= Passage provided =
If you’ve ever tried to give up sugar or begin an exercise program, you know how hard behavior modification is. Personally, I barely made it through the 5 days of sugar withdrawal migraines. Yet somehow, as healthcare professionals, we seem to forget how difficult change is when prescribing treatment for our patients. “Improve your diet” “Exercise more” “Stop smoking” “Take this twice a day”. We rarely stop and think about the nitty gritty details of how to actually initiate and maintain meaningful behavior change. At best, our patients have the cognitive ability, motivation and adequate resources to change their daily habits to improve their health. At worst, there is cognitive deficit, lack of motivation, and socioeconomic complications. With limited time and scarce healthcare resources, how are we to help these patients? The short answer is, healthcare teams desperately need social workers to bridge the gap between what is said and done in the office to what is actually implemented at home.
I began my career in social work as a residential counselor working with adults living with major mental illness. In this role, I was a member of an interprofessional team made up of nurses, social workers, clinical counselors and psychiatrists. Our team was a well-oiled machine. We met regularly to comprehensively assess our patients’ needs and each person on the team had a unique role in assisting the patient to reach their goals. Psychiatrists prescribed medication with input from the rest of the team, counselors provided insight into psychological issues the patient was experiencing, nurses addressed medical issues, and social workers did basically everything else. I feel like we were the “catch all” members of the team. If a patient needed to apply for social security or food stamps, we helped them. If someone needed transport to an appointment, we provided it. If someone on my caseload needed help finding a job, I worked on their resume with them and brought them to apply and interview.
Patients’ goals could include anything from something as seemingly simple as learning how to grocery shop and cook to becoming independent in the area of medications. Some patients required more support than others. I could spend up to 5 hours a week working with one patient. Some individuals truly need that much help to become medically stable and independent.
This is just one story of how social workers are a vital part of a treatment team. Social work is a meaningful profession dedicated to action and the power to make a difference. The Steve Hicks School of Social Work at UT Austin puts it best - Social workers pull communities together, help individuals and families find solutions, advance changes in social policy, promote social justice, and foster human and global well-being.
As for me, I ultimately chose to pursue a career in pharmacy for a variety of different reasons. Among those, I wanted to focus on more clinical aspects of patient’s health while being able to make a decent living. I could have pursued more education for a higher salary, but the potential increase in pay would not have accounted for the large amount of loans needed for a higher degree.

= Extracted entries =
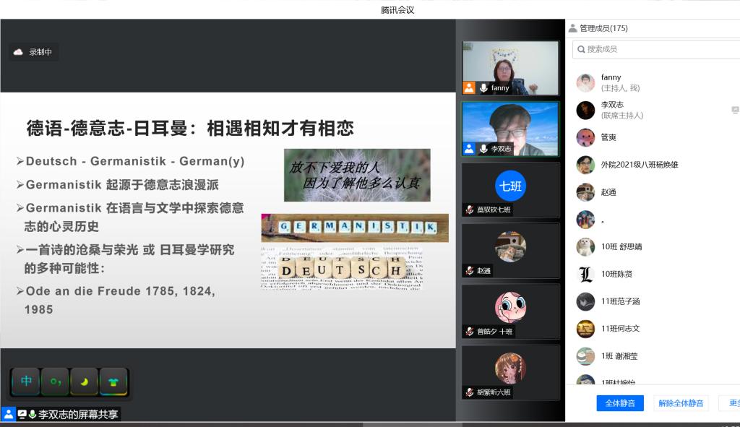Click the 管理成员(175) panel header

(x=598, y=28)
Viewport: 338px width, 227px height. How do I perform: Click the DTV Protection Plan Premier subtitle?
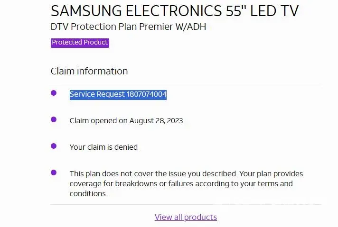[128, 27]
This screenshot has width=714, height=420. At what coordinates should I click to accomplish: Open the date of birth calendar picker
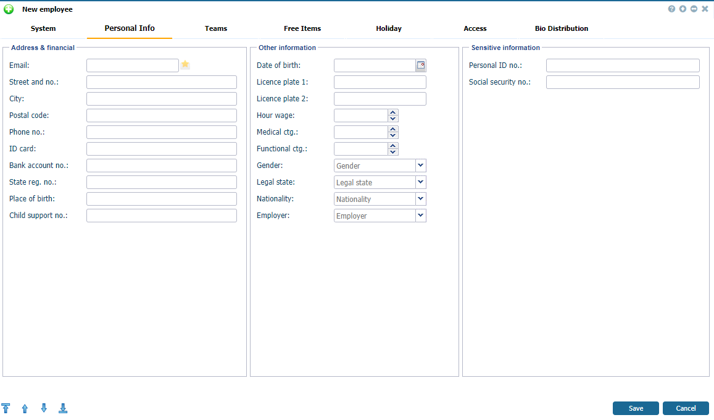[421, 65]
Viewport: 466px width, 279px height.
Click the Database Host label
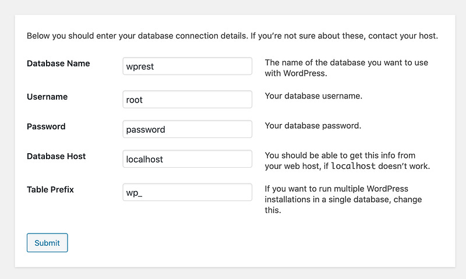[56, 156]
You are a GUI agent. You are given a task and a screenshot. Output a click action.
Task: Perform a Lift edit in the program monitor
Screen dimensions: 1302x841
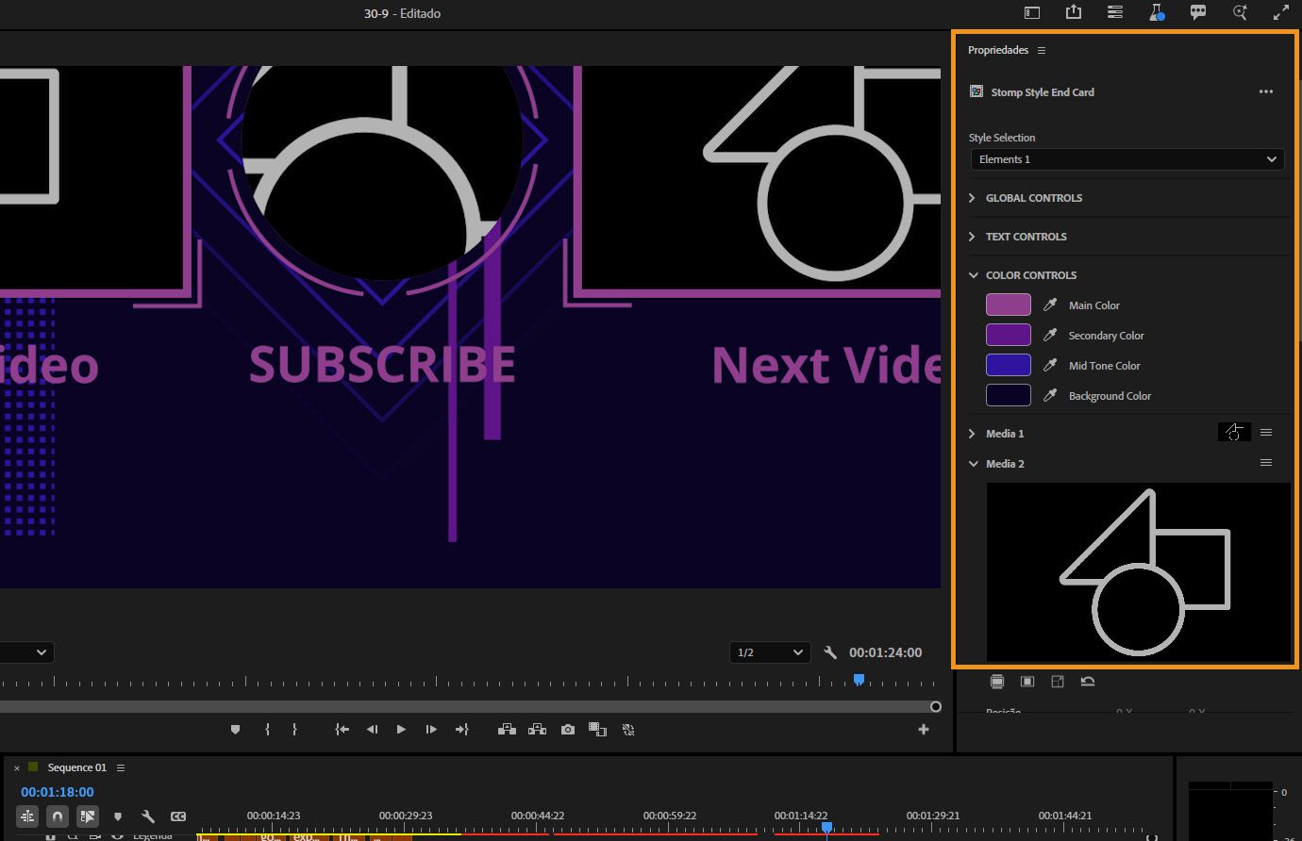point(507,729)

= What you will do =
A: Answer these questions about the essay on social workers in healthcare:
(i) For how many days did the writer endure migraines from sugar withdrawal?
(ii) Which professions made up the interprofessional team in the writer's first role?
(iii) How many hours a week could the writer spend working with one patient?
B: From the essay on social workers in healthcare, extract the passage that begins with the words "Patients’ goals could" and ends after the words "stable and independent.".

= Answers by item number =
A:
(i) 5 days
(ii) Nurses, social workers, clinical counselors and psychiatrists
(iii) Up to 5 hours

B:
Patients’ goals could include anything from something as seemingly simple as learning how to grocery shop and cook to becoming independent in the area of medications. Some patients required more support than others. I could spend up to 5 hours a week working with one patient. Some individuals truly need that much help to become medically stable and independent.